SINGAPORE — A Reuters investigation has raised serious questions about a shoe recycling program launched by chemical company Dow in partnership with the Singapore government, which aims to recycle the rubberized soles and midsoles of donated shoes to build new playgrounds and running tracks in Singapore.
The investigation by the international news agency, which was published on Sunday (25 Feb), comes as environmental groups say chemical companies are making exaggerated or false claims about recycling to burnish their green credentials and undermine proposed regulations to rein in the soaring production of plastics used in single-use packaging and fast fashion.
In 2020, the National sports agency Sport Singapore (SportSG) announced a pioneering partnership with Dow, a major producer of chemicals, to transform shoes contributed by members of the community into jogging tracks, fitness corners, and playgrounds. The ‘Others see an old shoe. We see the future.’ project aims to recycle 300,000 pairs of used sports shoes and divert them away from the landfill. Initially, the project was meant to run for only three years but was turned into a permanent used shoes collection drive in 2021.
All shoes donated by Reuters ended being exported
To test if the project works as it should, Reuters deposited 11 pairs of shoes in donation bins around Singapore over a six-month period.
All the footwear was placed in different donation barrels around Singapore between 14 July and 9 September last year.
GPS trackers were placed in all of them to track the fate of donated shoes.
However, none of these shoes was ultimately turned into exercise paths or children’s parks in Singapore as promised.
Instead, nearly all of them ended up in the hands of Yok Impex, a Singaporean second-hand goods exporter, which was hired by a waste management company involved in the recycling program to retrieve shoes from donation bins for delivery to the company’s local warehouse.
According to the Reuters report, the tracking data showed that the shoes had been shipped across the Singapore Strait to Batam Island, then on to Jakarta, Indonesia’s capital, and other parts of the country, where they were sold in second-hand clothing shops.
Reuters journalists were able to recover three pairs of shoes from crowded bazaars in Jakarta and Batam. The other pairs ended up in locations in Indonesia that were too remote for Reuters to track down in person. In three cases, the GPS trackers stopped sending signals after they reached Indonesia.
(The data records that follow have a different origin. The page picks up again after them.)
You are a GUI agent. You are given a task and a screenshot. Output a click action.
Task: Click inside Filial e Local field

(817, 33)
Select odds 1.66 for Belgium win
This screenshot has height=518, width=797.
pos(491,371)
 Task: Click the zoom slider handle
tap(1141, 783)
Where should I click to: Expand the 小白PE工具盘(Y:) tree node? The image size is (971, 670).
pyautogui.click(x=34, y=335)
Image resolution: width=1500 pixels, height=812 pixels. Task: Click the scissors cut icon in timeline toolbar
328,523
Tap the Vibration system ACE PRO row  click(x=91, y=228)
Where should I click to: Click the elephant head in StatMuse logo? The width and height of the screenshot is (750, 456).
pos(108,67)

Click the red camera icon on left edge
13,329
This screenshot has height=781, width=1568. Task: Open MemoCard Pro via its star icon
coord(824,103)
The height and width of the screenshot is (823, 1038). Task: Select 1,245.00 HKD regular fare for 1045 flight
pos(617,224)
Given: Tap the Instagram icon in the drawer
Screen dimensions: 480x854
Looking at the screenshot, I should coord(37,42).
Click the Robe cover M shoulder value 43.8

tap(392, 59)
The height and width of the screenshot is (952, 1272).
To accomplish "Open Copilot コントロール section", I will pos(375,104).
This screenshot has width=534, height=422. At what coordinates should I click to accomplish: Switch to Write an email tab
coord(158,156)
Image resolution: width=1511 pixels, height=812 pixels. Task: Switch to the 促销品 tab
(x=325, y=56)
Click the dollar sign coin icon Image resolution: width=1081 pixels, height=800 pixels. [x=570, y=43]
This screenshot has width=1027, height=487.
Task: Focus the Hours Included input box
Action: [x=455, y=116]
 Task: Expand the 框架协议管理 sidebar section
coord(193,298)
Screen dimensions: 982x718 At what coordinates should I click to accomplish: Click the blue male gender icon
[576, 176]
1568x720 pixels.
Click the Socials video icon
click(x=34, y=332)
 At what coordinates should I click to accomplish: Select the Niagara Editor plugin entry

While the sample was small, Reuters notes that the fact that none of these shoes made it to a Singapore recycling facility underscores weaknesses in the system.
Dow says 10,000kg of recycled shoe material produced so far
Dow told Reuters the Singapore shoe project was making progress. A sports facility under construction in Jurong, a district in western Singapore, will use recycled shoe material in its surfaces, Dow said in its January statement.
The company also pointed to Kallang Football Hub, a new soccer complex whose running track purportedly was the first in Singapore to be made from recycled shoe granules. Dow said these builds would use the 10,000 kilograms of recycled shoe material that have been produced through the Singapore recycling project so far.
Reuters was unable to verify if these sports surfaces had been built because both complexes are under construction and cordoned off from the public.
Dow and its partners declined to say how many of the shoes collected during the pilot phase had gone on to be recycled, nor would they provide those figures for the countrywide rollout. They did not explain what procedures were in place to ensure that donated shoes weren’t exported, diverted for resale, or pilfered from bins.
Illegal export of shoes
Reuters reported that the donated shoes that ended up in Indonesia have added to a flood of illegal second-hand clothing pouring into that developing country. According to a senior government official there, such cast-offs pose a public health risk and undercut the local textile industry while often adding more waste to already overflowing landfills.
These exports are also illegal, as Indonesia’s Ministry of Trade implemented the Prohibition of the Import of Used Clothing regulation in 2015 to prevent the import of used clothes and footwear over concerns about hygiene and the potential for spreading disease. This was also intended to protect the local textile industry.
The investigation raises questions about the effectiveness of corporate recycling initiatives, and highlights the need for greater transparency and accountability in efforts to tackle plastic pollution.
Additionally, the report exposes the challenges of creating a circular economy for plastic waste in the developing world, where waste infrastructure is often inadequate, and recycling facilities are limited.
Furthermore, the investigation raises questions about whether authorities such as SportSG independently verified whether the material used for the tracks was produced from recycled materials from the donated shoes or whether they simply relied on Dow’s word for it.